Behavioural · UK 2026
How to answer "Tell me about a time you handled ambiguity"
Interviewers also phrase it as:
- "Describe a situation without clear direction"
- "How do you navigate uncertainty?"
- "Tell me about working without complete information"
Why interviewers ask
Tests judgement, ownership, and operating model in unstructured environments. Senior roles increasingly require comfort with ambiguity; interviewers use this question to filter for candidates who can structure their own work without spec. Strong answers describe a specific ambiguous situation, the structure you imposed, and the outcome. Weak answers describe waiting for clarity or escalating until told what to do.
Model answer
About [timeframe] ago I was asked to [specific ambiguous task — vague brief, unclear stakeholder, undefined success criteria]. The first 48 hours my approach was [specific structuring action — usually 'spent time with the people who'd asked' or 'wrote my best-guess success definition and got reactions']. From that I developed [specific working hypothesis or plan]. I [specific actions during the work]. The outcome was [quantified result] and the approach was adopted as [pattern adopted by team]. The lesson on handling ambiguity I now apply is [self-aware framework].

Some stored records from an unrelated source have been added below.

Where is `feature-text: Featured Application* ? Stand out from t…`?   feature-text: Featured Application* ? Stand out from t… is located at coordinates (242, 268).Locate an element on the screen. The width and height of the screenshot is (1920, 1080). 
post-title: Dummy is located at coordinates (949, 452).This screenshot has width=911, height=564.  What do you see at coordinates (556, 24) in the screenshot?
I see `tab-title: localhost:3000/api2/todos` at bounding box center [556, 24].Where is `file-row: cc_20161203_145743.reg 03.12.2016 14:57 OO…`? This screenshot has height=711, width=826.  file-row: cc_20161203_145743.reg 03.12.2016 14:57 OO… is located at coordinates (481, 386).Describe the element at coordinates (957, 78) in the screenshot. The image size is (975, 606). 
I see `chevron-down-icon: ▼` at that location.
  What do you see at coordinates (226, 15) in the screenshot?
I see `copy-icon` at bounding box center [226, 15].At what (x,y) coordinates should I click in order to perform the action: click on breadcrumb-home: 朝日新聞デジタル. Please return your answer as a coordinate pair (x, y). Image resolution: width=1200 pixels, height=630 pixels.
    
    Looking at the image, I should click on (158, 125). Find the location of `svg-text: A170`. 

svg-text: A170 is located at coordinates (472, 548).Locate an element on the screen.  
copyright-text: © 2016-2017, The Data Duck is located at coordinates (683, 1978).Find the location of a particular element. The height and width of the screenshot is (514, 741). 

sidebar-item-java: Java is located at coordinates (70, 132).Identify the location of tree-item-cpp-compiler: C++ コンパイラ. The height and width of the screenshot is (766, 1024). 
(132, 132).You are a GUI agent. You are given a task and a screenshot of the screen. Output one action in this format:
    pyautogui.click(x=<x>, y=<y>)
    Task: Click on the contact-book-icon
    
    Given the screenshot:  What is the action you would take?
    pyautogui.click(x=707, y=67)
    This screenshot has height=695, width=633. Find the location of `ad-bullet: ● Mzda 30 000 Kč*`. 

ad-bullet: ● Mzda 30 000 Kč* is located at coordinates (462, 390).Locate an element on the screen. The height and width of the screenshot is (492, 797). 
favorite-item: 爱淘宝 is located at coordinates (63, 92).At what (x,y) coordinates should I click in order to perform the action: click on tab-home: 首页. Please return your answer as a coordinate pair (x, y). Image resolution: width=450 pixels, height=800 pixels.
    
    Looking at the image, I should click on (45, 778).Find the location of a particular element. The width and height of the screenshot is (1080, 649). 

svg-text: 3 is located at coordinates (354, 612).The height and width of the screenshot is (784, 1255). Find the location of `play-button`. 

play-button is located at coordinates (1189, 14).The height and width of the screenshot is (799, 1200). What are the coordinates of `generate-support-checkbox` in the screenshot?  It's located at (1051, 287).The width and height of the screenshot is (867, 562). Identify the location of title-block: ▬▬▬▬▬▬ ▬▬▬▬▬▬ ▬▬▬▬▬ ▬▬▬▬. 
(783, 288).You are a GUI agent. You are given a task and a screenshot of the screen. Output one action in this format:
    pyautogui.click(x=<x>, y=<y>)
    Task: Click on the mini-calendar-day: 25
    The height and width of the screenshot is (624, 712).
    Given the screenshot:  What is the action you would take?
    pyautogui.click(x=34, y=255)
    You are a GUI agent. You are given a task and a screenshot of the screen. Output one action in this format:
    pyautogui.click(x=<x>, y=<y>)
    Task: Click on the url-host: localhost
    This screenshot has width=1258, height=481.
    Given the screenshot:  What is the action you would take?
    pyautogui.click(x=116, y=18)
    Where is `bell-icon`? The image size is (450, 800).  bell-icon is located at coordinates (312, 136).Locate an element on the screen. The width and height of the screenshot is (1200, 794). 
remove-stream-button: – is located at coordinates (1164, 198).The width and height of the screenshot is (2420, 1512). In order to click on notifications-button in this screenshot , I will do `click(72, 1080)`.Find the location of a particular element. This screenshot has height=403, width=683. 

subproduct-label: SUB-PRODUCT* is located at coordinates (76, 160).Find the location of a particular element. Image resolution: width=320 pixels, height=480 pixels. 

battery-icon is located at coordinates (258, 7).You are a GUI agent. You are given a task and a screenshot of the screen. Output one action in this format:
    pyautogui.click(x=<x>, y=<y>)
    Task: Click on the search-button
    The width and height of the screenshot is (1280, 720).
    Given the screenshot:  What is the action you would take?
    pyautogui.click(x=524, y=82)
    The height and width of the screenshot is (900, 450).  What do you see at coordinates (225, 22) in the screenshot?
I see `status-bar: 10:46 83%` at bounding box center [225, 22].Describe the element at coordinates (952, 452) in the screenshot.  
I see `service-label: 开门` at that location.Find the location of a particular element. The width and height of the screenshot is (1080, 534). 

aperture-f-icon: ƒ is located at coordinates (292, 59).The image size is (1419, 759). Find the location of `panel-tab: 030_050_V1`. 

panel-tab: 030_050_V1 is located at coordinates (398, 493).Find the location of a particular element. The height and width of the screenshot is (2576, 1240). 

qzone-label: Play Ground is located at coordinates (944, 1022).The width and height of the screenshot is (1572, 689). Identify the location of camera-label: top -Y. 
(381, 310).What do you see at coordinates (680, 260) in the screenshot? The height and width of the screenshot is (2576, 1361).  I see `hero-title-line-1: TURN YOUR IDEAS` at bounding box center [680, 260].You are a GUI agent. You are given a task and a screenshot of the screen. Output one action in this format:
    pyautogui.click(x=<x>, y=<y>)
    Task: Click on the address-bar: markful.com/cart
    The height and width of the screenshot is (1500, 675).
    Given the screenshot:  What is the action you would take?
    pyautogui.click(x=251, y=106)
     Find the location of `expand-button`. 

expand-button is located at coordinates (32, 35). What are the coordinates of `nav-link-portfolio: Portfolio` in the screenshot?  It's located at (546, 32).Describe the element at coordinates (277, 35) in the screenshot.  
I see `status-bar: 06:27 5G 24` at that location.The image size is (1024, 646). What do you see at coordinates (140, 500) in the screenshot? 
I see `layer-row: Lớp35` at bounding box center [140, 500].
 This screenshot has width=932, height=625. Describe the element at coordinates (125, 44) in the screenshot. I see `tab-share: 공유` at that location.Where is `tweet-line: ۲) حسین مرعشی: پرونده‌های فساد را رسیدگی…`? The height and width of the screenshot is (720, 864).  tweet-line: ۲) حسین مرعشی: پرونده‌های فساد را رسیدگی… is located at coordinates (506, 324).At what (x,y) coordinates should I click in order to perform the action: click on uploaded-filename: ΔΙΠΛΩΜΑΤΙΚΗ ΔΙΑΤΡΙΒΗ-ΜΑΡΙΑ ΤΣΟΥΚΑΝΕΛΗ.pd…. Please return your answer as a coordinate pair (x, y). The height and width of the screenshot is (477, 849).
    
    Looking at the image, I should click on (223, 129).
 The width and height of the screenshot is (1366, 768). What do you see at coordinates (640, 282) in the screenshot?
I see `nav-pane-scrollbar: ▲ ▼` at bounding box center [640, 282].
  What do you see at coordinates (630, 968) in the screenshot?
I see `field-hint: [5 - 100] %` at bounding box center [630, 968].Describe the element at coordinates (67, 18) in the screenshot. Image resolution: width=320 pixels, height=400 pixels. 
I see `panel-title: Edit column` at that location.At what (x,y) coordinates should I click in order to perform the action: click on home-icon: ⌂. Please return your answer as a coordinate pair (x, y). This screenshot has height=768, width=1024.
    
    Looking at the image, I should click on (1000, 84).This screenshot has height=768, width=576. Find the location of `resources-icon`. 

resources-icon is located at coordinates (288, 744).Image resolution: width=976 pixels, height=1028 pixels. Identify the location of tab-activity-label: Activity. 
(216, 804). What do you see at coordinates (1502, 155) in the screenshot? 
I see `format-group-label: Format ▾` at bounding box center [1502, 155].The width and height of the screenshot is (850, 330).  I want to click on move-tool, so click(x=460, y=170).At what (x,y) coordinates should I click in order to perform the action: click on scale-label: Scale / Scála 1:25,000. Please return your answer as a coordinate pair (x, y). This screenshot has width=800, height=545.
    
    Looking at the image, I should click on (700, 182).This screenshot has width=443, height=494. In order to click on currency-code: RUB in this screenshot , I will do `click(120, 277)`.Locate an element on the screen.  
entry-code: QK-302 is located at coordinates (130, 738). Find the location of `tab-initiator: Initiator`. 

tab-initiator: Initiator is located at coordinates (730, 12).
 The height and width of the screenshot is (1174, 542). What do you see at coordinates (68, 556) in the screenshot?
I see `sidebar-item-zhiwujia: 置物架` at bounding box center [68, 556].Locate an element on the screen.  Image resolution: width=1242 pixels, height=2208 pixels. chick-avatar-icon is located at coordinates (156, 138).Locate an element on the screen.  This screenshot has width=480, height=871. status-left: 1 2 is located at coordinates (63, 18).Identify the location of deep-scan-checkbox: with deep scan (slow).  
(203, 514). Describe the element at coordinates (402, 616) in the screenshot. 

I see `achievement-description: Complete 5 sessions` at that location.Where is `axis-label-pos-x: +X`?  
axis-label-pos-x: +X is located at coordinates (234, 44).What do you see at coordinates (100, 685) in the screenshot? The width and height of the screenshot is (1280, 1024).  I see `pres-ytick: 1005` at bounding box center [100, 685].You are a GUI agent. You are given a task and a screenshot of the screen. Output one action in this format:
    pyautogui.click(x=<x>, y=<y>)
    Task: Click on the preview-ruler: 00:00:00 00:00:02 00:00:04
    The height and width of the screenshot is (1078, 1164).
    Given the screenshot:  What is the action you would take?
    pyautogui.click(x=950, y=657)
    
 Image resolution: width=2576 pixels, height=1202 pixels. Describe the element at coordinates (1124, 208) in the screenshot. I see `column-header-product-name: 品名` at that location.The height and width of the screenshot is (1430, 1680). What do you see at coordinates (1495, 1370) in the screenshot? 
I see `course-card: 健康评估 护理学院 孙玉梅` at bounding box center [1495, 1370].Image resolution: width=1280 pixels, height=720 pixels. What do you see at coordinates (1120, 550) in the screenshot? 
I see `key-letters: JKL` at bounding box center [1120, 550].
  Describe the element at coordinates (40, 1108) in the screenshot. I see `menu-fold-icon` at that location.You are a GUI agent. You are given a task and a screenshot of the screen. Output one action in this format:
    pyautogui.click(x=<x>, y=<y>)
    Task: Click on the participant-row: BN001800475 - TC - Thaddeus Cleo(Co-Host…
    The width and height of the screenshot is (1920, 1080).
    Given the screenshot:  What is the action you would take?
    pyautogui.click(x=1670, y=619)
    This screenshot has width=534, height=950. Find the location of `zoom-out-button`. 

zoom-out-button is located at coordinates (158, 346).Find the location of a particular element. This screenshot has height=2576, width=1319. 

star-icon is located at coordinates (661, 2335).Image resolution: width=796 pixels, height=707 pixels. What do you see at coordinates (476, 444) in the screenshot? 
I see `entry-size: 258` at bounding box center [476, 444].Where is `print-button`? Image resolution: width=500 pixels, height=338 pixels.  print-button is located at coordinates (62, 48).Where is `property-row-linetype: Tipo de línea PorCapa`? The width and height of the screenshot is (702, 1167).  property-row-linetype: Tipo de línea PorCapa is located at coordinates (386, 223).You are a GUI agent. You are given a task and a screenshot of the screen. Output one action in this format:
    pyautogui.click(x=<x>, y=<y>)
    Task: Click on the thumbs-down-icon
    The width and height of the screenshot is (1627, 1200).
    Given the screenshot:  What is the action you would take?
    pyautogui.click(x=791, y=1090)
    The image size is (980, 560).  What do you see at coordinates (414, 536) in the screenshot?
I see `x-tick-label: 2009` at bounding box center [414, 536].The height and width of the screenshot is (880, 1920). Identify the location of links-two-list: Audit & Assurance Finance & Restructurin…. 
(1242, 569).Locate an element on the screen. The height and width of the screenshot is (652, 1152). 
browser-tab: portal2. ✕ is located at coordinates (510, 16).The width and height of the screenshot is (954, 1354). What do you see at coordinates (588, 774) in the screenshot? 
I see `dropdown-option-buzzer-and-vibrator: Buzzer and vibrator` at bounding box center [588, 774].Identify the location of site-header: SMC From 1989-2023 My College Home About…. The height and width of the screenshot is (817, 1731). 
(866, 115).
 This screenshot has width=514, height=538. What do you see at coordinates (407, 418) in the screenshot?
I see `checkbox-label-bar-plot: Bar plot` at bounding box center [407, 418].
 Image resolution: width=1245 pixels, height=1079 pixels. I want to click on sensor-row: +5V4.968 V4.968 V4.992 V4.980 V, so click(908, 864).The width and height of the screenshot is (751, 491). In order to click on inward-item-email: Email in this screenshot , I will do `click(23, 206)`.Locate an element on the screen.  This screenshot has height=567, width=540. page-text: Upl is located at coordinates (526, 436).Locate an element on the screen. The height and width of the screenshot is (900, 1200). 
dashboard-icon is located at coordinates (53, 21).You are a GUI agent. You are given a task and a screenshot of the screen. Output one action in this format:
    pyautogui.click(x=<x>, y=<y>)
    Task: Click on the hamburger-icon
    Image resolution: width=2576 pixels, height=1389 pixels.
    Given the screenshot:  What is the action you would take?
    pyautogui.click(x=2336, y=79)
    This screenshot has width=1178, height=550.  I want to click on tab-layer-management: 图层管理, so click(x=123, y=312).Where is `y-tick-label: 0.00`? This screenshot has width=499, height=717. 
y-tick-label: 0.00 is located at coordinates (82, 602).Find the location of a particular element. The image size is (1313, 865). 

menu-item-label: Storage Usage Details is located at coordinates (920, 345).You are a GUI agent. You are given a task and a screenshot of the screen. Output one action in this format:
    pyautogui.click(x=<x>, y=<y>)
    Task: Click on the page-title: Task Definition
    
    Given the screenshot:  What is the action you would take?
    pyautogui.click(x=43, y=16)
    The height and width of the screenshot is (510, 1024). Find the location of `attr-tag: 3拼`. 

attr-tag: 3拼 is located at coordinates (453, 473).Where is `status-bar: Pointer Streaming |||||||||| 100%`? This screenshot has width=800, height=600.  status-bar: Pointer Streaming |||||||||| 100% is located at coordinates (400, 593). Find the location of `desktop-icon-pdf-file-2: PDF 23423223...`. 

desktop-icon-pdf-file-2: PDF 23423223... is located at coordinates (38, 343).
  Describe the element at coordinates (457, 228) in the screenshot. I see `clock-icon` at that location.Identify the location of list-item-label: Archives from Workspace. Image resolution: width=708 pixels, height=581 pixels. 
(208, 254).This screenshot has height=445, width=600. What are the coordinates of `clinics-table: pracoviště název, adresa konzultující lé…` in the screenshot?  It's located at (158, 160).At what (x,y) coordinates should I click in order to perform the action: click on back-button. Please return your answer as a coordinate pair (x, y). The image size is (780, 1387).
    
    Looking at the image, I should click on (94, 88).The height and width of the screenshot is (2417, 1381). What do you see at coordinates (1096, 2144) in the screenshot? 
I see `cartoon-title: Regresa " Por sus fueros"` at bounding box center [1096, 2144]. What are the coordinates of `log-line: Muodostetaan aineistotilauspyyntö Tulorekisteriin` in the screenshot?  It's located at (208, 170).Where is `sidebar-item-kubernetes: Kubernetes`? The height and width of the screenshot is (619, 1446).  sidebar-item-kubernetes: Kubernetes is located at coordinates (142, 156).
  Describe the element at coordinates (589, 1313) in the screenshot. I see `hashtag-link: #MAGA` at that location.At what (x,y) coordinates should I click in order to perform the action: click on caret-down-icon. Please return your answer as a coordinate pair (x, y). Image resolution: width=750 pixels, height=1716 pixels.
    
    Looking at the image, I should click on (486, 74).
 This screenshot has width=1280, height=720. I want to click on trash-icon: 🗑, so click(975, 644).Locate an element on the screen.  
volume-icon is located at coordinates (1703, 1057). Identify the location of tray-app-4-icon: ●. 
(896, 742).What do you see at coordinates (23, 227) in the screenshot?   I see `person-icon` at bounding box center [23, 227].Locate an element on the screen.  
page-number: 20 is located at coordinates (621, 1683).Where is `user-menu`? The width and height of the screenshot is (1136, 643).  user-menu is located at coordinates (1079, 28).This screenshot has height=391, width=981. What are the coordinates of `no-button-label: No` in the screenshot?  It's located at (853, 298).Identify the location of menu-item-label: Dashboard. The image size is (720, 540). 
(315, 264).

What to avoid (common bad answer)
I had a project where the requirements weren't clear, so I asked my manager for more direction and they told me what to do. (Flags inability to structure ambiguity yourself.) Or: I just figured it out as I went. (No system, no learning.) Both fail.
Structure of a good answer
- 1 Specific ambiguous situation (vague brief, unclear stakeholder, undefined criteria)
- 2 Specific structuring action you took in the first 24-48 hours
- 3 Working hypothesis you developed
- 4 Specific actions during the work
- 5 Lesson or framework you now apply
Common mistakes
- ✗ Waiting for clarity from someone else — flags low ownership
- ✗ Escalating until told what to do — same flag
- ✗ No structure imposed — flags absence of operating model
- ✗ Vague example without specific success criteria
- ✗ Story where the ambiguity wasn't really ambiguous
Recruiter pro tip
The candidates who land this question well describe writing their own success definition and getting reactions to it. That self-imposed structure is the rare differentiator — most candidates wait for someone to give them success criteria. The framing 'I wrote my best guess at what success looked like and asked my manager to either confirm or correct' is the move.
FAQ
What if I haven't had a particularly ambiguous role? ▼
Stretch — every role has ambiguous moments. Pick a recent one where you wrote your own brief or set your own scope.
Is it OK to mention I asked for clarification? ▼
Briefly — yes. But the focus should be on what you did with the partial answer, not on getting more answers.
Does this overlap with the 'challenge' question? ▼
Slightly. Ambiguity is a specific kind of challenge; pick a different example for each if asked both.